» **REQUIREMENTS**: Lay out the data from the line containing "The width and" through the line containing "tap(654, 146)" as a two-column CSV with the headers instruction and response. Each row should pair one instruction with its answer, with each value in a single quoted field and line breaks replaced by spaces, and with the pictures left out.

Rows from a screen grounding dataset

◇ ◇ ◇ ◇ ◇ ◇ ◇

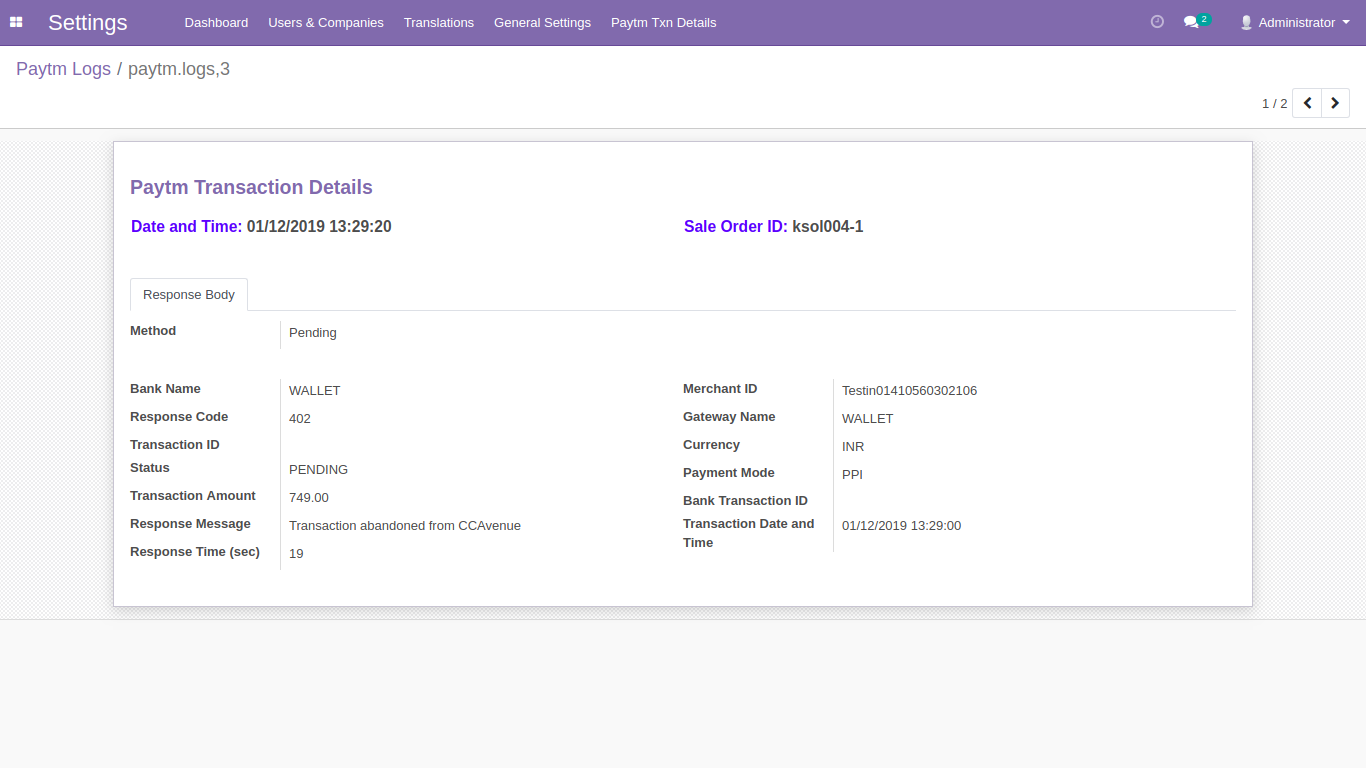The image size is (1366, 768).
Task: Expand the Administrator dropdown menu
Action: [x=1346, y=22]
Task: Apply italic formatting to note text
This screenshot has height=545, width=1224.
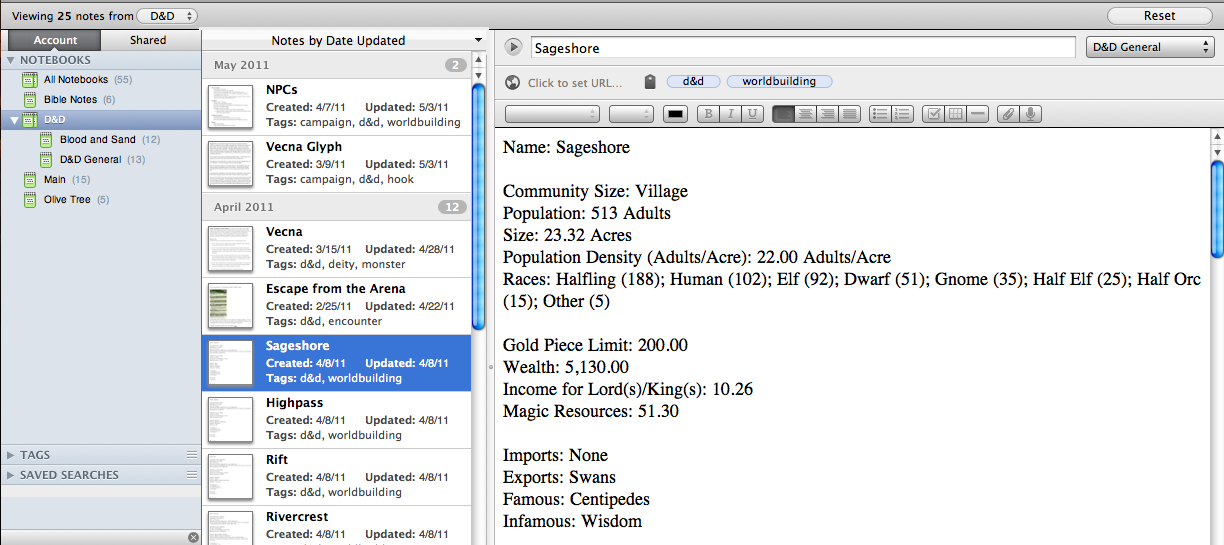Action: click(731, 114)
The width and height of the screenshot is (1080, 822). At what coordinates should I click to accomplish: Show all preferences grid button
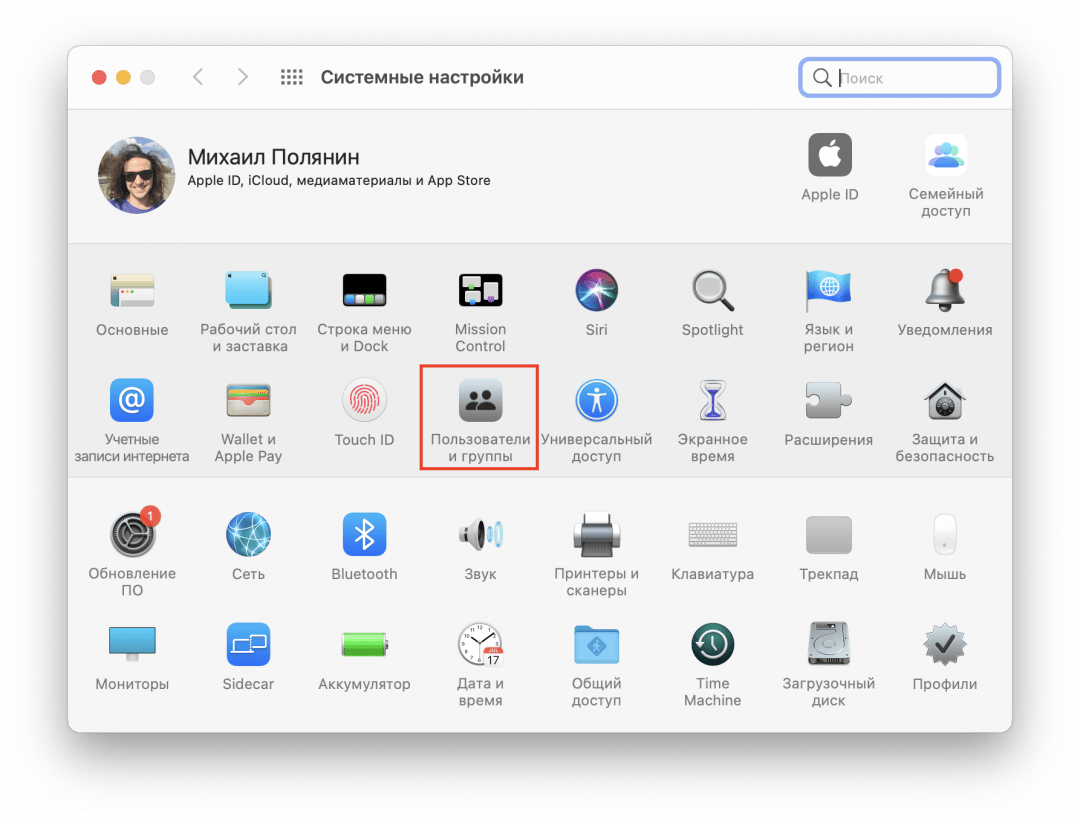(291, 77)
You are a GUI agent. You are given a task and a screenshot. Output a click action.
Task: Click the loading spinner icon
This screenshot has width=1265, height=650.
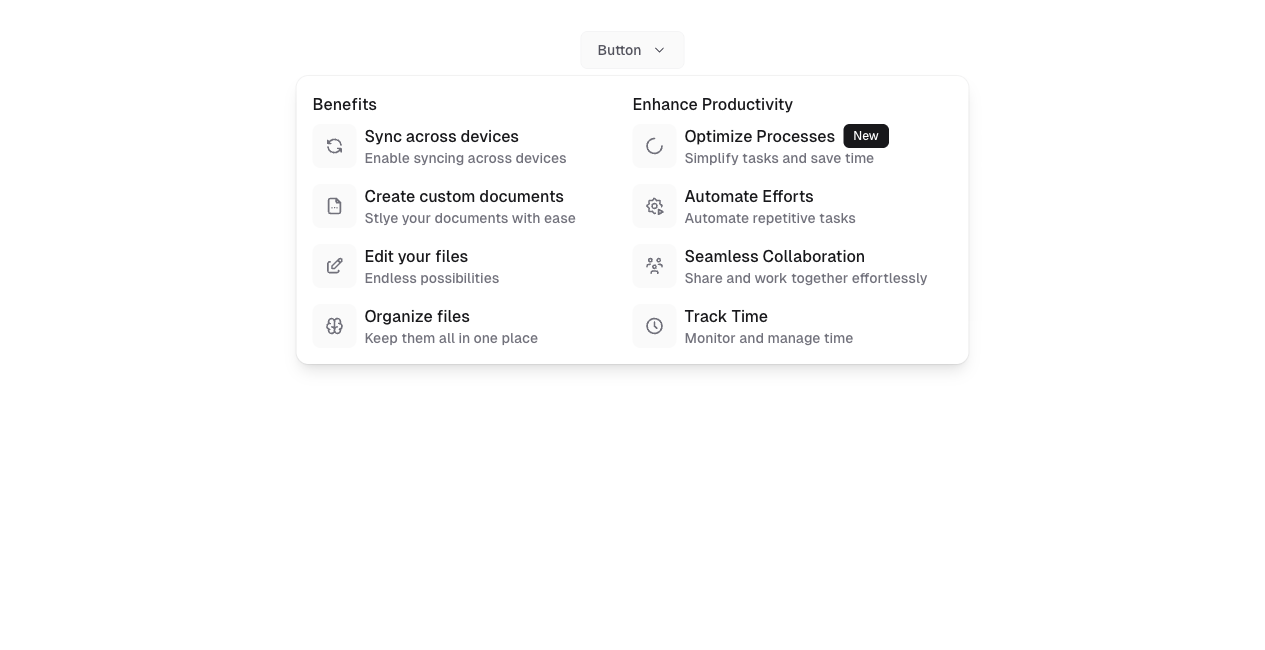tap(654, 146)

◇ ◇ ◇ ◇ ◇ ◇ ◇

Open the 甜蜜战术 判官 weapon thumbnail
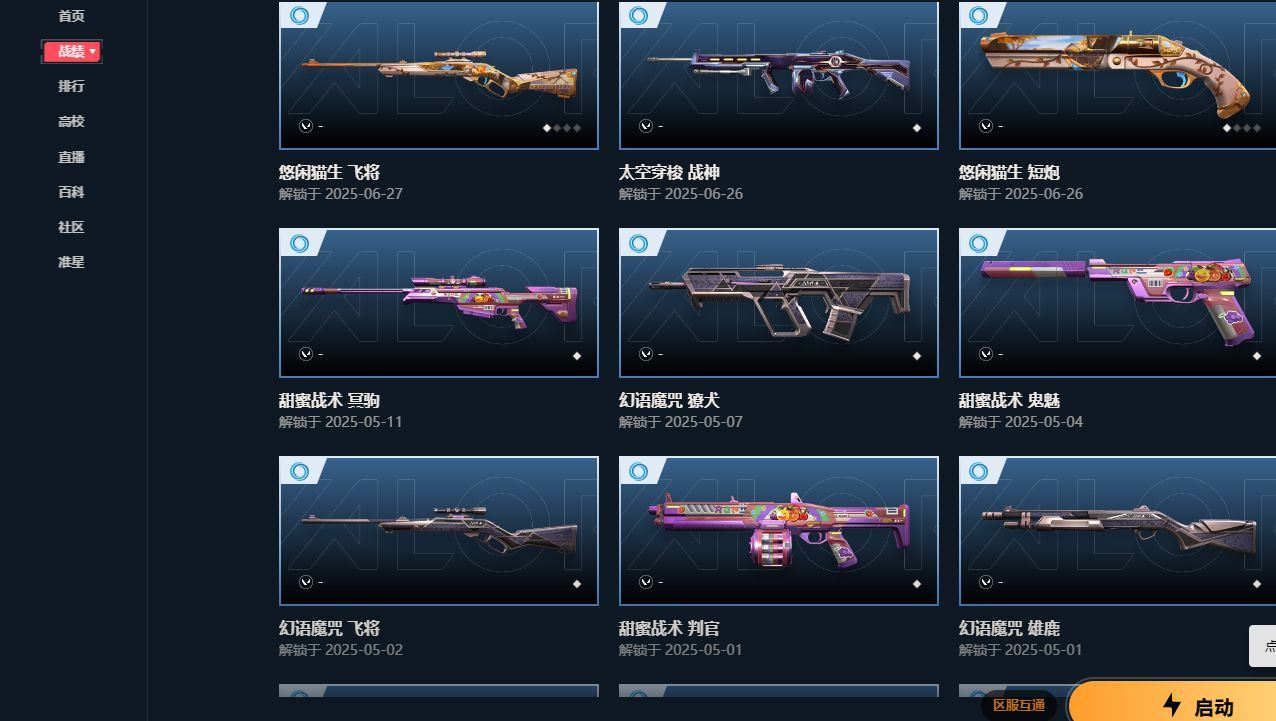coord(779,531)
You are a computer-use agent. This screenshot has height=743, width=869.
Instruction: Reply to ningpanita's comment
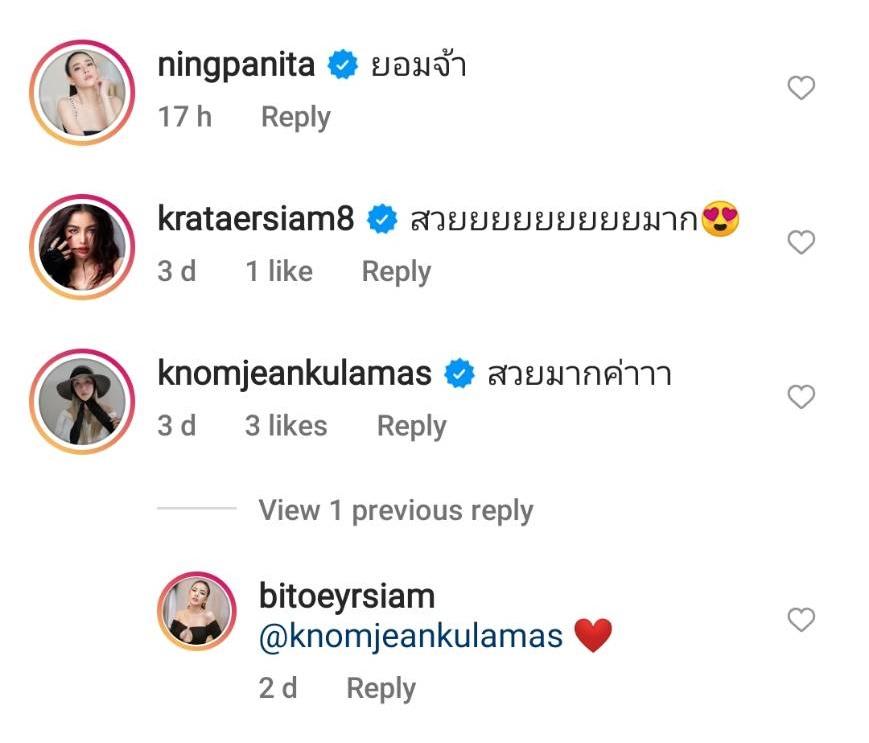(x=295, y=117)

◇ ◇ ◇ ◇ ◇ ◇ ◇

» **RESPONSE**:
instruction,response
"The width and height of the screenshot is (1080, 822). At what coordinates should I click to accomplish: Show all preferences grid button","(291, 77)"
"You are a GUI agent. You are given a task and a screenshot. Output a click action. Task: Click the loading spinner icon This screenshot has width=1265, height=650.","tap(654, 146)"